TNFα production. NPI (A, C, and E) or NPSC (B, D, and F) grafts were immunostained for TNFα (red, C and D) at day 4 post-transplantation (n = 9 for NPSC and 3 for NPI). Sections were counterstained with DAPI (blue color, A and B) to detect cell nuclei. E and F are the merged pictures of A, C and B, D, respectively. The dotted line separates the kidney from the graft. (C) Quantification of TNFα production in NPI or NPSC grafts collected at various time-points (days 1–13 post-transplantation; the number of biological n’s as indicated in Table 1) was calculated by ImageJ software as described in the Materials and Methods section. The values were normalized to day 1 NPSC values and the relative fold change in TNFα in NPI or NPSC grafts was graphed. Data shown are the mean ± SEM for at least three different experiments per time-point. An asterisk represents a significant difference between NPSC and NPI values as determined by two-way ANOVA followed by Fisher’s PLSD (P ≤ 0.05). ANOVA: analysis of variance; DAPI: 4’,6-diamidino-2-phenylindole; NPI: neonatal pig islets; NPSC: neonatal pig Sertoli cells; SEM: standard error of the mean; TNF: tumor necrosis factor.
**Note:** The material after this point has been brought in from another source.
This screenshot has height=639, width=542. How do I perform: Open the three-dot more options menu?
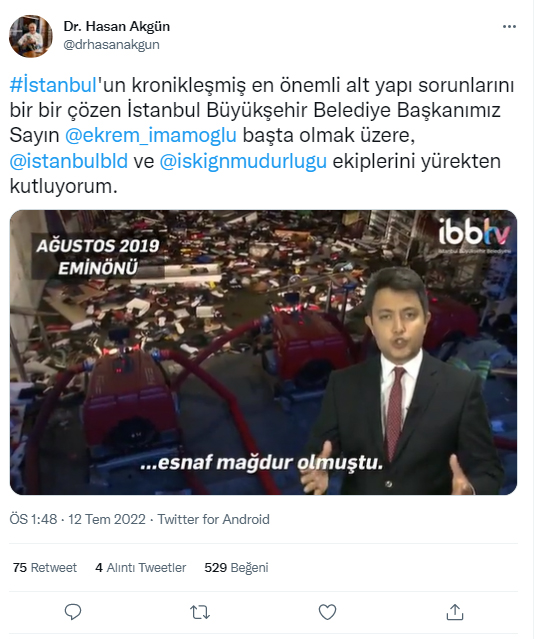pyautogui.click(x=509, y=27)
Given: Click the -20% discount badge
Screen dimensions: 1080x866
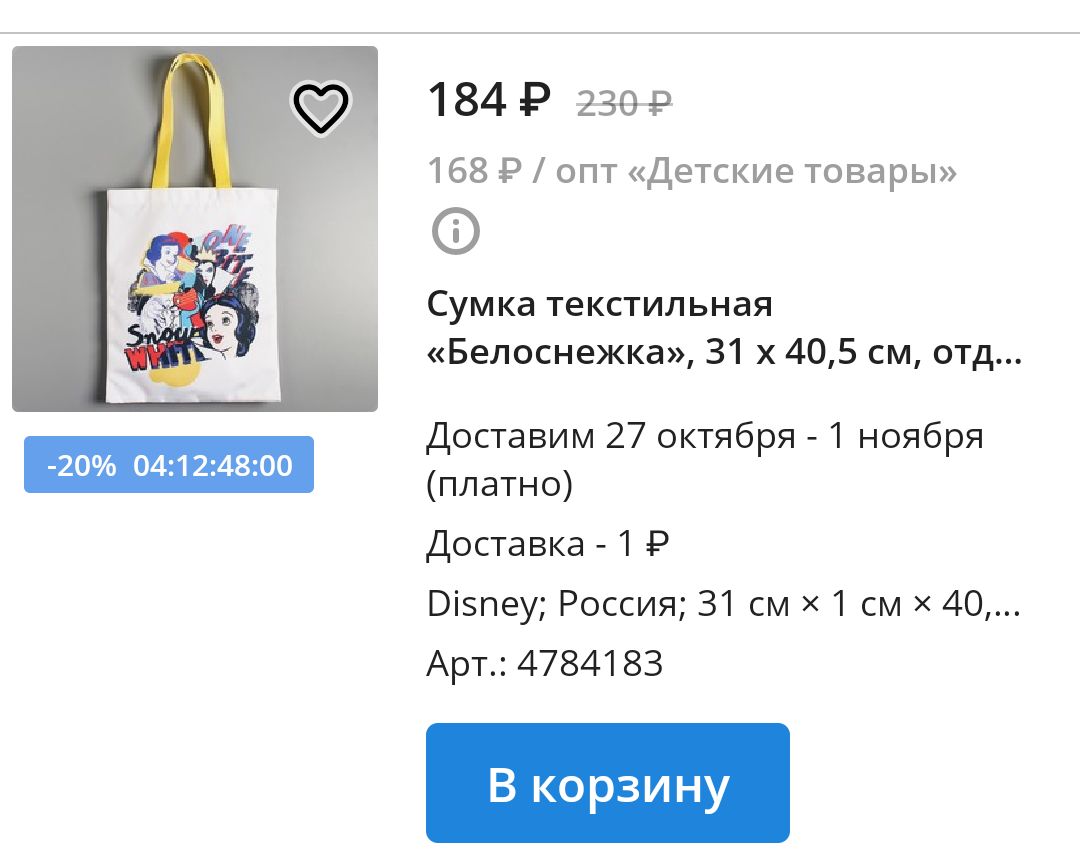Looking at the screenshot, I should coord(81,465).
TGFβ production in the grafts. Tissue sections were immunostained for active TGFβ marker, pSMAD2. NPI (A, C, E, and G) or NPSC (B, D, F, and H) grafts were collected at days 1 (A, B; n = 6 for NPSC and NPI), 4 (C, D; n = 9 for NPSC and 3 for NPI), 6 (E, F; n = 8 for NPSC and 9 for NPI), and 13 (G, H; n = 4 for NPSC and 3 for NPI) post-transplantation. The dotted line separates the kidney from the grafts. Cell nuclei were stained with hematoxylin (blue, A–H). Insets are the higher magnification images. NPI: neonatal pig islets; NPSC: neonatal pig Sertoli cells; pSMAD2: mothers against decapentaplegic homolog 2; TGF: transforming growth factor.
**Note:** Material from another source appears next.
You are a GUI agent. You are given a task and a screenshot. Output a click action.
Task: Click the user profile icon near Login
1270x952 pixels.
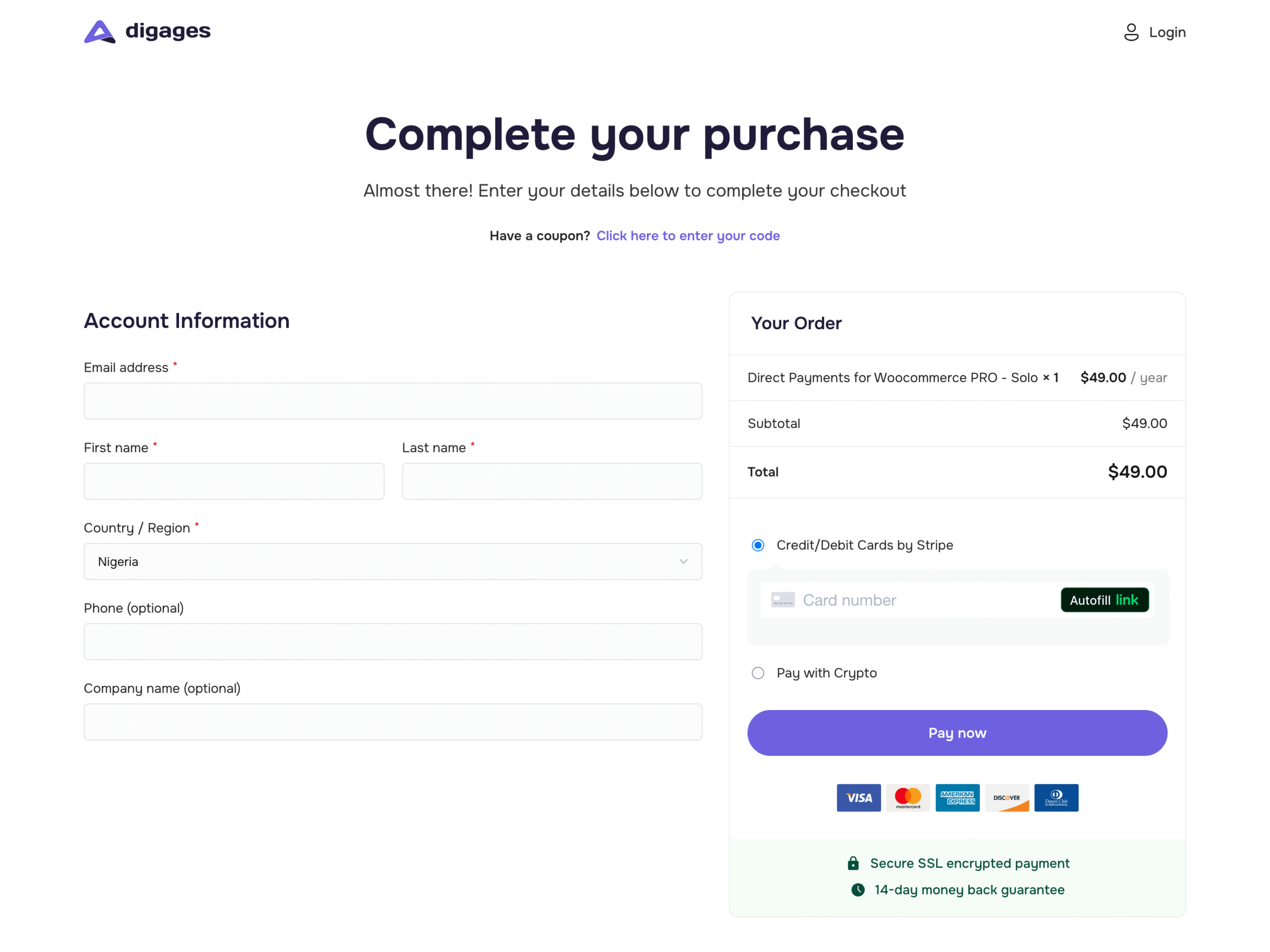(1131, 32)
IL-10 production in the grafts. NPI (A–C) or NPSC (D–F) grafts were collected at days 4 (A, D; n = 9 for NPSC and 3 for NPI), 6 (B, E; n = 8 for NPSC and 9 for NPI), and 13 (C, F; n = 4 for NPSC and 3 for NPI) post-transplantation and immunostained for IL-10 (brown, A–F). Cell nuclei were stained with hematoxylin (blue, A–F). The dotted line separates the kidney from the grafts. (G) Immunofluorescence was performed to quantify the expression of IL-10 production in the grafts and was calculated by ImageJ software as described in the Materials and Methods section. The values were normalized to day 4 NPI values and the relative fold change in IL-10 production in NPSC or NPI grafts was plotted. All values are expressed as the mean ± SEM. An asterisk represents a significant difference from NPSC values as determined by Student’s unpaired t-test (P ≤ 0.05). NPI: neonatal pig islets; NPSC: neonatal pig Sertoli cells; SEM: standard error of the mean.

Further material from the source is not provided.